This tutorial is aimed at energy analysts, engineers, and researchers who want to learn more about machine learning algorithms that can be used to predict energy demand on several aggregation levels, ranging from the building level to districts and entire countries. At each of these aggregation levels, different challenges are faced by the load forecaster. We will demonstrate how aggregation levels as well as different forecasting algorithms and feature pipelines affect forecasting performance, and how these should be utilized in practice for best results. The tutorial will also include a collaborative coding session to offer participants a chance to practice demonstrated skills on datasets at various aggregation scales. The tutorial will also include a brief overview of where to find open-source energy demand datasets.
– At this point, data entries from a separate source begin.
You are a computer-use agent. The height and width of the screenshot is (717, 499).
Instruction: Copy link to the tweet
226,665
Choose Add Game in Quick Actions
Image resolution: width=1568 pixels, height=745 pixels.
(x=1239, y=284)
The tutorial will conclude with a brief discussion on downstream tasks where such forecasts can be used in the energy sector.
It contatins energy consumption readings for a sample of 5,567 London Households that took part in the UK Power Networks led Low Carbon London project between November 2011 and February 2014.
This notebook will help you prepare a dataset for modeling by exporting aggregated datasets for different levels:
- City level
- Block level
- House level
This notebook provides an overview of exploratory data analysis of the dataset and how to develop forecast models based on this analysis. Several different forecasting models will be developed and compared as follows:
- Persistence model (copy values from last week as predictions)
- Linear model
- LightGBM model (one of the most popular regression model on Kaggle)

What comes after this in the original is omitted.